Cloudy With a Chance of Outages: Amazon Web Service Disruptions Continue

  • Share
  • Read Later

Another day, another staggering mess for Amazon’s cloud-based web service, on the fritz since yesterday and causing chaos for sites like Foursquare, Hootsuite, Quora, and Reddit. As of this post, it looks like Reddit’s partly back, as is Box Office Mojo, but determining who’s up or not (or by how much) is like picking through a haystack.

We’re seeing a bit of the fallout ourselves here at Techland: Our activity-tracking service says it’s “still recovering from ongoing issues with Amazon Web Services” and that we might be missing historical data. Not a huge deal at the moment, but an indication of just how wide-reaching the outage is.

Unlike Sony, whose PlayStation Network has been down since Wednesday evening (the two events are unrelated), Amazon’s actually tried to explain in some detail what went haywire yesterday, and why.

According to Amazon, “a networking event” in its North Virginia data center caused a bunch of servers to start redundantly backing things up, chewed through server space, and, well, you can imagine what happened next. Not that you need to if you’re one of the afflicted. Sites are coming back online, but it’s hit and miss.

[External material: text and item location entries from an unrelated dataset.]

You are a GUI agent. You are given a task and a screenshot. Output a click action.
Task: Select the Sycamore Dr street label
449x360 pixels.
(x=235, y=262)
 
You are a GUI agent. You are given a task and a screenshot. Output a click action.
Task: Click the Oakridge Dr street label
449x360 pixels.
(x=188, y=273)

And it’s not just bad news for customers: The egg on Amazon’s face is staggering. Amazon touted its service as fully redundant, claiming it was isolating servers in different “availability” zones, meaning an outage in one wouldn’t impact another. So much for that claim, or the notion that with AWS, customers could fire and forget.

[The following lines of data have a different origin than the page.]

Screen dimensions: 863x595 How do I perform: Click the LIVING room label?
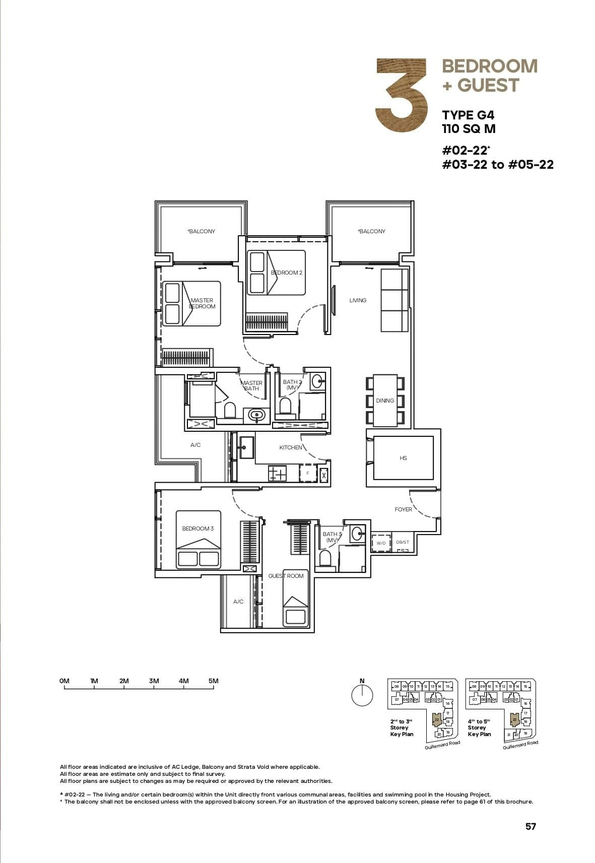coord(358,300)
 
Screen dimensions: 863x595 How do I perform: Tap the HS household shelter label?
coord(403,458)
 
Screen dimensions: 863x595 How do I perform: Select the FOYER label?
coord(403,509)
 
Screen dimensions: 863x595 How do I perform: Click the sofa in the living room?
coord(394,300)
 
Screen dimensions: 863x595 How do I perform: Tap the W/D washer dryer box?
coord(381,543)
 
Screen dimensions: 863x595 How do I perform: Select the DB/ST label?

According to FathomDB‘s Justin Santa Barbara (via SFGate) it’s Amazon’s fault for not following its own rules: “Whether that happened through incompetence or dishonesty or something a lot more forgivable entirely, we simply don’t know at this point.”

Welcome to your “cloud”-based future, where handing control of your services to external providers (like Amazon) remains a risky proposition. The lesson here isn’t that cloud computing doesn’t work–it does, and events like this only ensure it’ll get better–but that cloud-computing clients still need disaster recovery plans in the event error, incompetence, or fate kick the legs out from under the table.